The command sequence for the high-speed rotation test ended early when the helicopter tried to switch the flight computer from “pre-flight” to “flight” mode, according to NASA. The timer control system designed to keep an eye on the chain of command before completion of the rotation test has expired, resulting in the premature termination of the helicopter rotation test.
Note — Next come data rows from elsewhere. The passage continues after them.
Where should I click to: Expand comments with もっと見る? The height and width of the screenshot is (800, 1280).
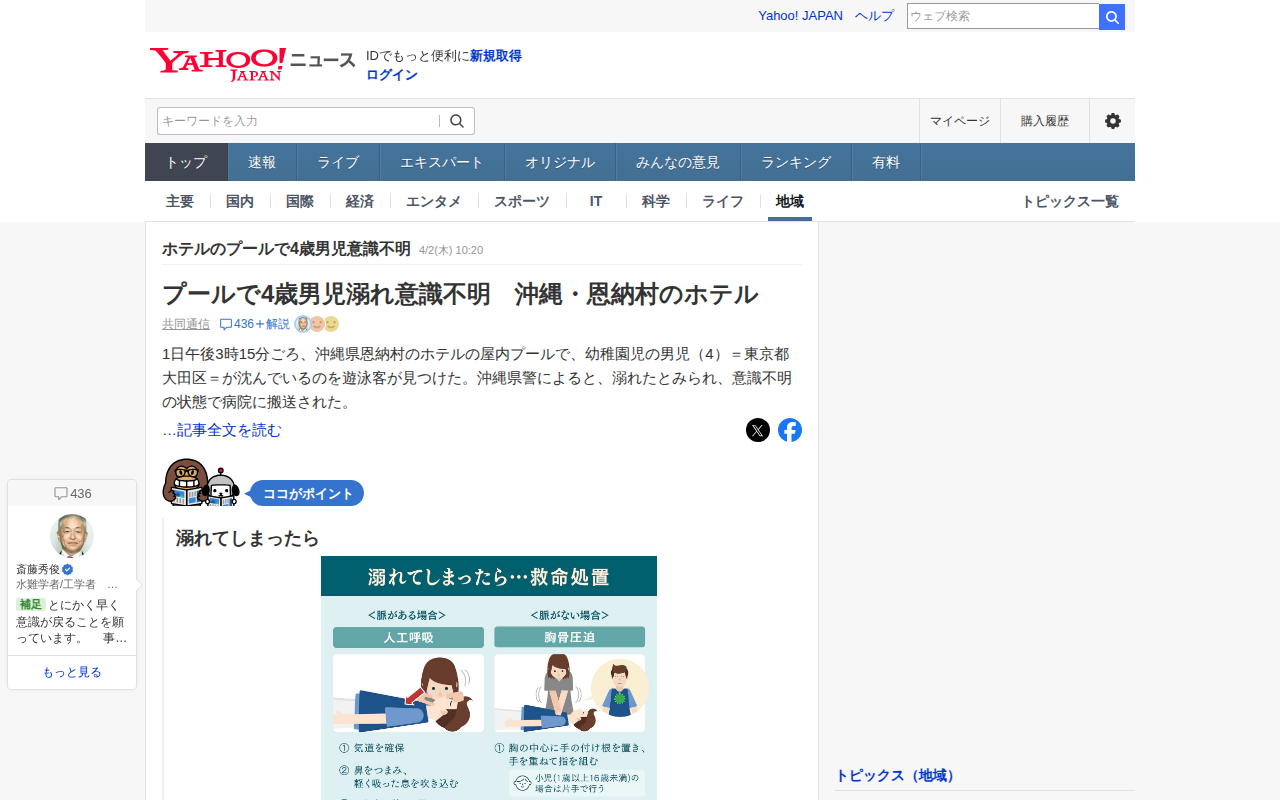[72, 672]
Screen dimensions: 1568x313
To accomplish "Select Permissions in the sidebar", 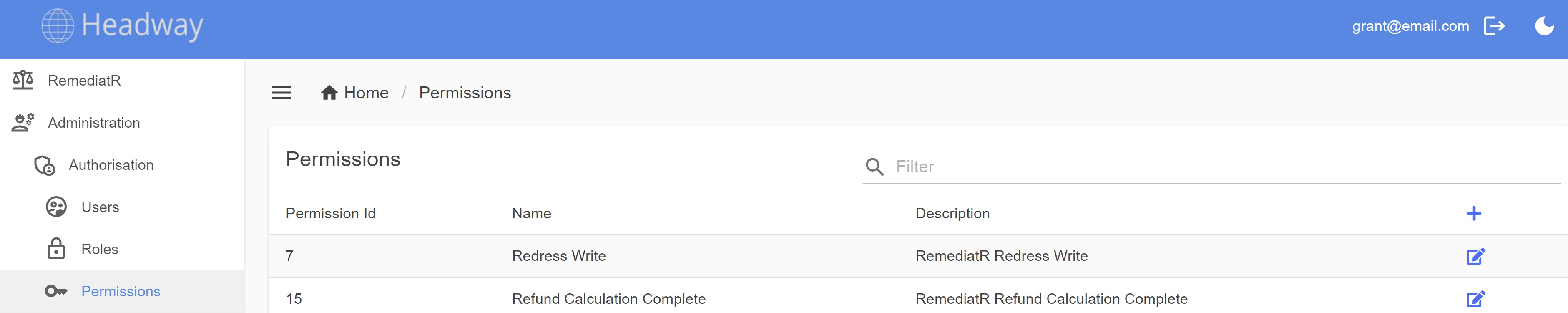I will pyautogui.click(x=121, y=291).
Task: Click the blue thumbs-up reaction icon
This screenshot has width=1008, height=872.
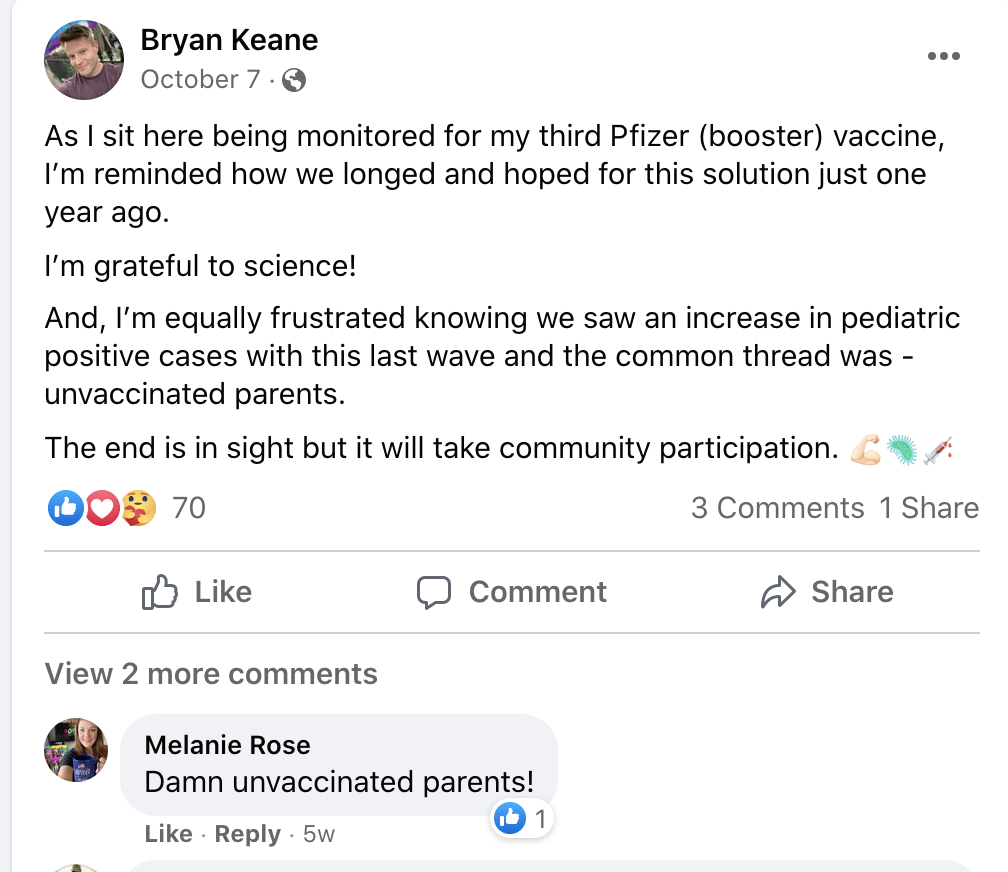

The team at JPL has devised two tactics to solve the command sequence problem. One approach involves modifying the command sequence to “time” the helicopter’s transition from pre-flight to flight mode, according to MiMi Aung, Ingenuity Project Manager.

Another solution is to disable movement and delay the helicopter’s first flight. That option is to reinstall the modified software on the Ingenuity flight computer, replacing code that has worked perfectly for helicopters for nearly two years, Ong wrote in a post on the NASA website.

The flight experience with the modified command sequence was easier, and on Friday successfully passed the helicopter rotor high-speed spin test to nearly 2,500 rpm. The tests indicated that the solution would allow the helicopter to switch to flight mode and take off in 85% of attempts

“We also know that if the first attempt on Monday is unsuccessful, we can try this command again, with a good chance that subsequent attempts in the following days will be successful even if the first attempt was unsuccessful,” wrote Ong. “For this reason, we chose to follow this path.”

NASA Mars investigator taking a selfie with an Ingenuity helicopter, seen here 13 feet (3.9 meters) from the rover in this April 6 photo by WATSON (wide-angle topographic sensor for operations and engineering) at SHERLOC (Habitable (environmental) survey with Raman and Luminescence for Organics and Chemicals), which sits at the end of the explorer’s long robotic arm. The Portrait of Self-Perseverance with Creativity is made up of 62 individual images that were joined together after being sent to Earth. Credit: NASA / JPL-Caltech / MSSS

Meanwhile, the team in the field is constantly looking for backup options to update the Ingenuity software. The new software has been linked to the Perseverance rover, which can transmit the code to Ingenuity via a Rover-to-helicopter radio communication link if needed.

“If our initial approaches to flying are unsuccessful,” wrote Ong, “explorers will send new flight control software to the helicopters.” “We will then need a few days of additional preparation to upload and test the new software at Ingenuity, retest the rotors in this new configuration, and recycle for the first flight trials.”

Ong compared the flight test attempt to a missile launch.

“We are doing everything we can to make it work, but we also know that we may have to clean up and try again,” he wrote. “In engineering, there is always uncertainty, but that’s what makes working on advanced technology so interesting and rewarding. We must continue to innovate and develop solutions to new challenges. And trying things other people only dream of. “

Ong wrote: “Creativity is a technological experience.” “Therefore, our plan is to move things forward and learn by doing. We take risks that other missions cannot, and we evaluate each step with care. “

If all worked out, the carbon fiber propellers would spin about 40 times per second to lift the Ingenuity helicopter off the ground. The propellers themselves had a mass of only 35 gain, or more than an ounce, and had to spin faster than the helicopters on the ground.

“A helicopter flies by generating lift,” said Ong. “On Earth, this is done by pushing air, so the blades push the air and lift is generated. On Mars, where the density of the atmosphere is very weak – about 1% compared to here – there are substantially fewer particles that should exist. push. That means it has to. “We have to compensate … we have to spin faster than we do on the ground.”

The extremely light helicopter, combined with a lightning-fast control algorithm to match the flight of an airplane 500 times per second, requires advanced materials and computational capabilities.

“We haven’t been able to do that in 15 or 20 years,” said Ong.